Hope or Hype: Can AI become Healthcare’s Nervous System?
Posted on September 24, 2018

Artificial Intelligence has always been the industry buzzword. The AI market is expected to grow approximately 126.6% by 2025. As it steps into the USD 3 trillion healthcare market with research and development investments exceeding USD 30 billion a year, according to McKinsey and PwC, the way industry diagnoses and treats illness is about to change.

Artificial intelligence is an umbrella term that refers to machines having the ability to respond to situations in a manner that resembles human intelligence. The current use of AI in healthcare mainly involves making data-driven forecasts, speeding up daily routines and detecting models and patterns as well as deviations from them. But AI has immense capability to release enhancements in the sphere of cost, quality and access. Frost & Sullivan estimates the AI health market to grow tenfold with the revenues touching USD 6.6 billion in 2021, at a CAGR of 40%, which is a significant increase from the market size of USD 633.8 million in 2014.

One of the first areas of healthcare where AI is highly likely to have useful applications is diagnostics. The next most likely area of application is care management. Personalized medicine is a third area of application, it is much further down the road. Nevertheless, AI has shown great potential with the applications namely robot assisted surgery, virtual nursing assistants, fraud detection, administrative workflow assistance, preliminary diagnosis, etc. These applications have incredible prospects and hold the key to creating USD 150 billion in annual savings for the US healthcare economy by 2026, as per Accenture analysis. Frost & Sullivan reports that AI has the potential to improve outcomes by 30- 40% and reduce the cost of treatment by as much as 50%.

The real risks and barriers of AI should also be addressed to form a well-rounded view on its usability in the domain of healthcare. One of the biggest roadblock for AI in healthcare will be overcoming inertia to revamp current processes that no longer work, and implement services with emerging technologies. There are many barriers that AI has to overcome, the availability of large quantities of high-quality data that can be used to train algorithms being one of them. In many organizations, the data isn’t in a single place or in a useable format, or it contains biases that can lead to bad decisions. These AI and machine learning systems must be able to continually and quickly ingest large amounts of healthcare data, but without the right infrastructure and process, they can’t. In order for companies to take advantage of AI and machine learning, a data strategy should be put in place to foster success. Other risks noted are safety and accuracy, risk in new/exceptional health cases and risk for patients & doctors.

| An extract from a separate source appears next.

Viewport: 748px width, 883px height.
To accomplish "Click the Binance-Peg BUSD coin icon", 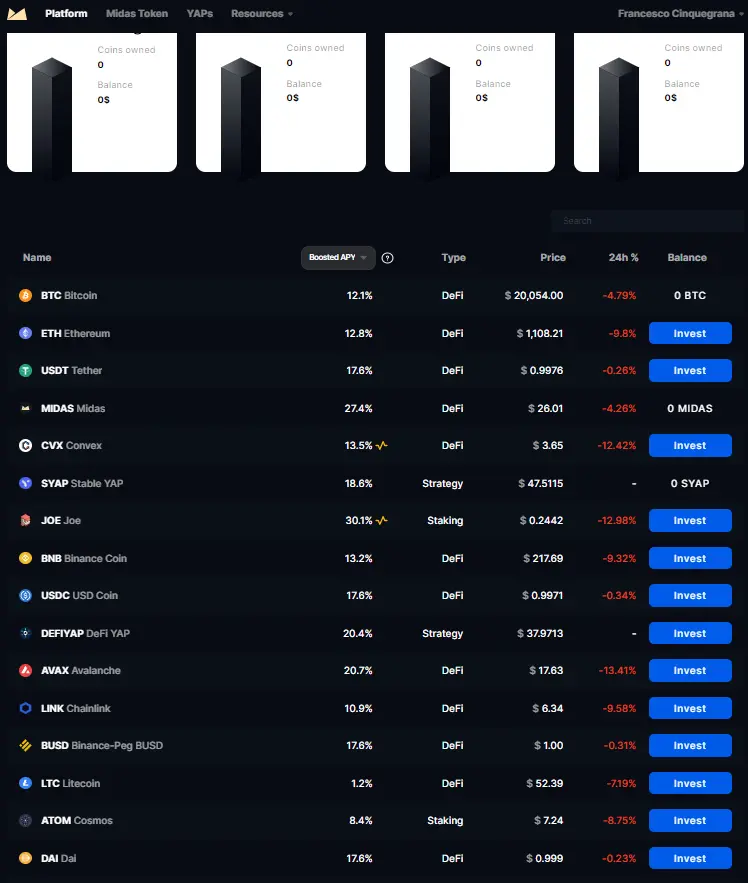I will (25, 746).
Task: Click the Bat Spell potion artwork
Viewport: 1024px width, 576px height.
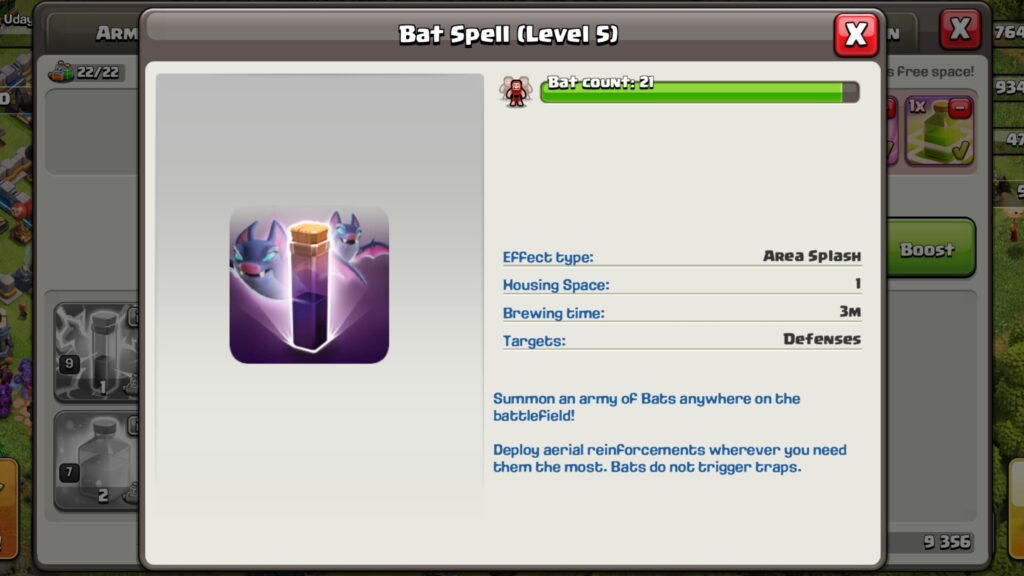Action: click(309, 285)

Thereby, to take full advantage focus should be placed on security, workforce, institutional readiness and care reach. Startups and tech giants have hopped on the AI bandwagon, giving it the unicorn status. Even top pharmaceutical companies like Pfizer, Novartis, Sanofi, GlaxoSmithKlein, Amgen, and Merck have all announced partnerships in recent months with AI startups aiming to discover new drug candidates for a range of diseases from oncology and cardiology.

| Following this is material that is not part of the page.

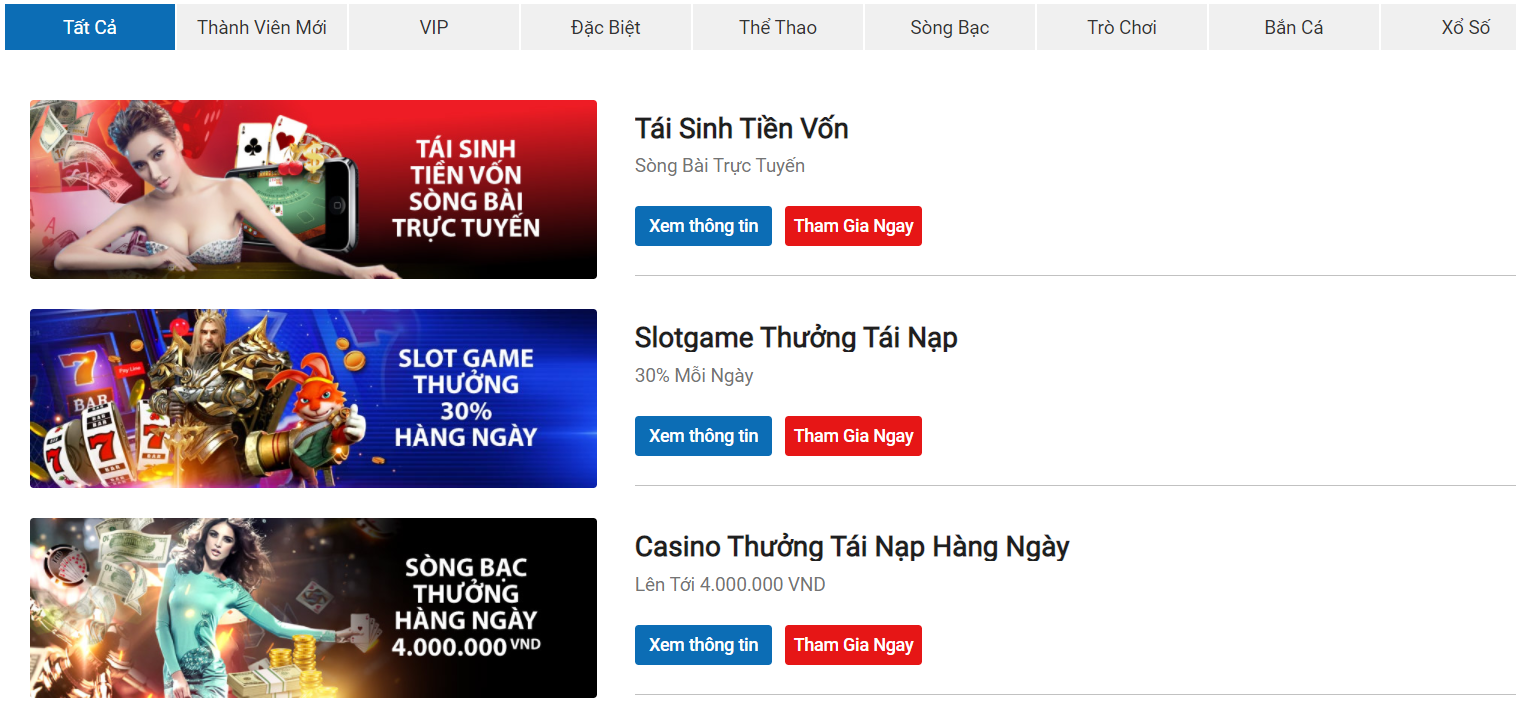View info for Slotgame Thưởng Tái Nạp
Screen dimensions: 1516x717
tap(703, 436)
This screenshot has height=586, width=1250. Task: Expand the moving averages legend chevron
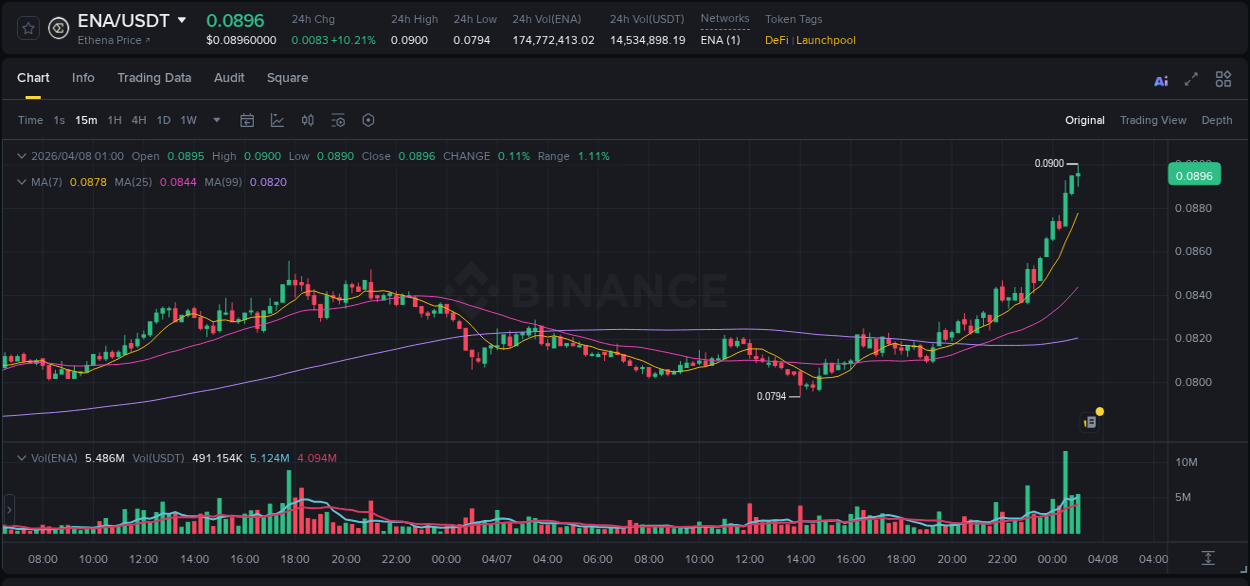click(x=22, y=182)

Google is the most active investor/acquirer of AI companies among big tech companies, with 92 healthcare investments since 2012 and internal projects such as DeepMind, Quantum AI, etc. Other tech giants, namely, Amazon, IBM, Facebook, General Electric, Apple, Oracle and Microsoft among others have demonstrated investments, acquisitions and have certain internal projects that are paving the way for developments of AI.

CB Insights reports that healthcare AI startups have raised USD 4.3 billion across 576 deals since 2013, thereby gearing towards improving patient outcomes, aligning the interests of various stakeholders, and reducing healthcare costs.

Among different parts of the world, investments from the China in the AI market has seen a notable rise since 2015, surpassing UK to become the second most active country for healthcare AI deals. Fosun Pharmaceutical taking a minority stake in US-based Butterfly Network and Tencent Holdings investing in Atomwise are testaments to the fact that Chinese tech giants are bringing products from other countries to China through partnerships. In its AI plan, Chinese government aimed at becoming the global leader in AI research by 2030.

In conclusion, even with plenty of issues to overcome, healthcare remains as a high interest industry for AI investments. AI has the opportunity to have a vast and progressive impact for doctors and patients in healthcare. The trick to achieving a positive AI outcome will be to develop trustworthy, accurate algorithms that can be extensively implemented to tackle major shortcomings in the current state of affairs.